The SCC confirmed that there will never be a requirement for the owner or contractor to pay funds to a claimant twice, as any payments made to the claimant under the trust will eliminate the equivalent amount payable to satisfy the lien claim. However, premiums paid by a contractor or subcontractor under a lien bond are not recoverable against a claimant, as such premiums merely represent the cost of the type of security chosen.


Below are six key takeaways resulting from this decision:

  • The trust provisions under provincial builders’ lien statutes can apply with respect to governmental and other land which is not subject to statutory builders’ liens.
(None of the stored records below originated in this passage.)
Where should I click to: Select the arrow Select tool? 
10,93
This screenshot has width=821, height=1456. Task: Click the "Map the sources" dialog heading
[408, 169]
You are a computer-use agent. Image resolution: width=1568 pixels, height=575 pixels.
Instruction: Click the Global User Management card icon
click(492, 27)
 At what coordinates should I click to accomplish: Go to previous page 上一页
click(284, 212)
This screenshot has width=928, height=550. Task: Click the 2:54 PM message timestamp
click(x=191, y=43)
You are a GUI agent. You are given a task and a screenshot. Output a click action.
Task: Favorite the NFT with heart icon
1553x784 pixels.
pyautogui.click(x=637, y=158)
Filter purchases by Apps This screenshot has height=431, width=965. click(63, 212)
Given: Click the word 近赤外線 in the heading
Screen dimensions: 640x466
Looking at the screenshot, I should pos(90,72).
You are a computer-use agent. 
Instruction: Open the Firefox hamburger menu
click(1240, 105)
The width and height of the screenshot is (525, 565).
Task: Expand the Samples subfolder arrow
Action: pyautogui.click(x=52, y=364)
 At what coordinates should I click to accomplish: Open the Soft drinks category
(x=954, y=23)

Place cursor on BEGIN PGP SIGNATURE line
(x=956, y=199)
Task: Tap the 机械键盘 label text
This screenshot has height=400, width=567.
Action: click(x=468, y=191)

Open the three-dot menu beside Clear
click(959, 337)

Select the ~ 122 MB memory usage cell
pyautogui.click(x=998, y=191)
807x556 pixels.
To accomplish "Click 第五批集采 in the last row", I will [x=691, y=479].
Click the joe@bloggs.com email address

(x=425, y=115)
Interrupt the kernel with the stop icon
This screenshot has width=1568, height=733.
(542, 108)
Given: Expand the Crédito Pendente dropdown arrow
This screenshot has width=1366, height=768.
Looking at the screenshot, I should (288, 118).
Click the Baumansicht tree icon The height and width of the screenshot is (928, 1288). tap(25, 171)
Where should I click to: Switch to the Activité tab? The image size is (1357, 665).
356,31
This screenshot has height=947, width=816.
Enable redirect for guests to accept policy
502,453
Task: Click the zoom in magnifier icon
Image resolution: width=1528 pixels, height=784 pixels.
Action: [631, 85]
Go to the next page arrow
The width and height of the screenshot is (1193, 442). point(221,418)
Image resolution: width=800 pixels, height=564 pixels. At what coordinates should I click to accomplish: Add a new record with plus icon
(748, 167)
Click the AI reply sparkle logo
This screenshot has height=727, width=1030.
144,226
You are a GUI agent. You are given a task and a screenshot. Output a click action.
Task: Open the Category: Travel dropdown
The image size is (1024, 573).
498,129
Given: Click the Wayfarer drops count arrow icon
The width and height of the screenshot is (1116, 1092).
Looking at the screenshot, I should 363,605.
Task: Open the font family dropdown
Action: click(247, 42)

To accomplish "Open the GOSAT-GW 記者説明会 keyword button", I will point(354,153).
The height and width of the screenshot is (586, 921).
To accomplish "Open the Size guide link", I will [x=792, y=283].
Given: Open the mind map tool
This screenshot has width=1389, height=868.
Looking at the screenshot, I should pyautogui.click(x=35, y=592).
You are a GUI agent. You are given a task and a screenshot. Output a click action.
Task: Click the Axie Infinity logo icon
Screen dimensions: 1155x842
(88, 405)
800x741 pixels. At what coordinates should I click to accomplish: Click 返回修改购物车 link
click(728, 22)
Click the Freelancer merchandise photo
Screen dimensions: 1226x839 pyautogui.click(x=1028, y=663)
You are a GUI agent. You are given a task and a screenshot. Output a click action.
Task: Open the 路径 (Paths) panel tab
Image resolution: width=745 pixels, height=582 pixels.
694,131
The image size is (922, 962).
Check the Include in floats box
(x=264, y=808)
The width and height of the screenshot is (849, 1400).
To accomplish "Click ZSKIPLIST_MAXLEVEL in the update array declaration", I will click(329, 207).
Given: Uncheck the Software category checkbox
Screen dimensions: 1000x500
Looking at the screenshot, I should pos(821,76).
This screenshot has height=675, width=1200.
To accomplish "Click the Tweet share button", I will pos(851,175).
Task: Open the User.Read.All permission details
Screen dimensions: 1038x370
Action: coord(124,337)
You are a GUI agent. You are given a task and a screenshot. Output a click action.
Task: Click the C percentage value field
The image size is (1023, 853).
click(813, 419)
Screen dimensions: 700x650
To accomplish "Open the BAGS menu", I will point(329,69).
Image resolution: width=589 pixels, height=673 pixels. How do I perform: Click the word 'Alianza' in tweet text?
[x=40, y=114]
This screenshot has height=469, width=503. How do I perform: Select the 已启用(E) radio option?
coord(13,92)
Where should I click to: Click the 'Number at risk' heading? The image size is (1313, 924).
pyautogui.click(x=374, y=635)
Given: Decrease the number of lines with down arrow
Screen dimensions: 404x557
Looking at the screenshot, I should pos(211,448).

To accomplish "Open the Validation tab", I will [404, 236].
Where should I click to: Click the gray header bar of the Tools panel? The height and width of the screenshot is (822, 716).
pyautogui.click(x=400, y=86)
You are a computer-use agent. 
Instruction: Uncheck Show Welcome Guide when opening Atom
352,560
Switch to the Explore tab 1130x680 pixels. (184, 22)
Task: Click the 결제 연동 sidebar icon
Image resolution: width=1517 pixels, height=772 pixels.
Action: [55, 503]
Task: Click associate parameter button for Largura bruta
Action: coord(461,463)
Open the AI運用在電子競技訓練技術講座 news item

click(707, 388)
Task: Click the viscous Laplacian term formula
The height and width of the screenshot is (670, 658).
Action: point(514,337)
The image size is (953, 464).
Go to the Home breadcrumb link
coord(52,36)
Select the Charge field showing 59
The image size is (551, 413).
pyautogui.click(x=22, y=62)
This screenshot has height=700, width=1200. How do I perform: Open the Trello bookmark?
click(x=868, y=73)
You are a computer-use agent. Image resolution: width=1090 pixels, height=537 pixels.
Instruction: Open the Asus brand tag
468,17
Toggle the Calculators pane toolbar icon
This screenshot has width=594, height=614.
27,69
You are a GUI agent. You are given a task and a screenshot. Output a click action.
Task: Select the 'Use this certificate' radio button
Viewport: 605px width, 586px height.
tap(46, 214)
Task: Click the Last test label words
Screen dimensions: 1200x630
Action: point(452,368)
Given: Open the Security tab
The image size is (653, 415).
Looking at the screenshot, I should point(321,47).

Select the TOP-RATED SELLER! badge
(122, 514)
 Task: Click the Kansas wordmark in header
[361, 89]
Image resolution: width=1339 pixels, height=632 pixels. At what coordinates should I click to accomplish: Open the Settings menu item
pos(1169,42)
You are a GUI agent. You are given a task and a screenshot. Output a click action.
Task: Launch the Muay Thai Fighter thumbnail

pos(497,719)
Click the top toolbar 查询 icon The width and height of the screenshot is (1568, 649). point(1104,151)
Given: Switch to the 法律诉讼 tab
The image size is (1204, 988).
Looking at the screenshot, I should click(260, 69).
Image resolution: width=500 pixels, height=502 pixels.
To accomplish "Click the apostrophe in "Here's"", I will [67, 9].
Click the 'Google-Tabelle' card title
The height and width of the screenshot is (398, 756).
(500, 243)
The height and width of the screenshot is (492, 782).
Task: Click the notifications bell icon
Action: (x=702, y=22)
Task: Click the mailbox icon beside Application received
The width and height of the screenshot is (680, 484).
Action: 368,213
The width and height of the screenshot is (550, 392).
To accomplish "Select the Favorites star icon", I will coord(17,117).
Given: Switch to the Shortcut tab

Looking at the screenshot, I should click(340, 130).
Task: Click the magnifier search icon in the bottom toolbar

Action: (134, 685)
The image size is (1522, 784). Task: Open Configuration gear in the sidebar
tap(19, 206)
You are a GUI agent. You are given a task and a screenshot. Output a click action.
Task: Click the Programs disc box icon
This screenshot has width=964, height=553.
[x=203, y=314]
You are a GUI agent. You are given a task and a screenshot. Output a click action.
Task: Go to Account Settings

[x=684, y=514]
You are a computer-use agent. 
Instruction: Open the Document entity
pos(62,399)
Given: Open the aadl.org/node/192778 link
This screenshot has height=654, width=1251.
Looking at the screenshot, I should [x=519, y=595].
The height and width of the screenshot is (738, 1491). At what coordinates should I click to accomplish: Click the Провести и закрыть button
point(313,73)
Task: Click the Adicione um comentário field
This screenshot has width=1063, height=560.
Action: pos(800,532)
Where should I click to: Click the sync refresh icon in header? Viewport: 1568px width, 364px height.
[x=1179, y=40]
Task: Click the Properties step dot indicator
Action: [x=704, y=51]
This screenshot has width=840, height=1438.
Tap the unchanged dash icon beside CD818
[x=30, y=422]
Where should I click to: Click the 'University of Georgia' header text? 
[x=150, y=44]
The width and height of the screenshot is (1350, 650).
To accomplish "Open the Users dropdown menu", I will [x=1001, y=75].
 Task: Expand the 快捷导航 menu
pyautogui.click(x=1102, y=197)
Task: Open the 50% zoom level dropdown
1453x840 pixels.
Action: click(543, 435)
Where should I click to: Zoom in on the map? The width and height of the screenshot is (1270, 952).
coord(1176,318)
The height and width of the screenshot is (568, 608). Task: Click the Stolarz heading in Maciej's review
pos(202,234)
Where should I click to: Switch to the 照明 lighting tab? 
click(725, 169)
  • Under the MBLA, a contractor or subcontractor on a construction contract may not appropriate or convert any part of the sums received on account of the contract price for the benefit of subcontractors, the WCB, its own workers or the owner with respect to the performance of the contract until all such subcontractors, the WCB, workers or other beneficiaries are paid the amounts then owing to them out of such sums (MBLA s. 4(1), 4(3)).
  • The statutory obligation to pay trust funds to beneficiaries is separate and distinct from a contractor’s or subcontractor’s obligations to maintain statutory holdbacks.
  • The posting of a lien bond into court for the purposes of vacating a builders’ lien does not satisfy a contractor’s or subcontractor’s statutory trust obligations to pay subcontractors or other parties amounts owing to them out of progress payments received from an owner or contractor.
  • Paying money subject to a statutory trust into court for the purposes of also vacating a lien does not constitute an appropriation or conversion of the trust funds.
  • If there are concurrent lien and statutory trust claims, and the contractor or subcontractor chooses to vacate the lien by posting a lien bond, it will still need to maintain the trust funds separately as the posting of the lien bond will not extinguish the statutory trust claim. For this reason, it may in such cases be more cost effective to pay money into court for the purposes of vacating the lien and maintaining the trust funds, and thus dispense with paying premiums on a lien bond.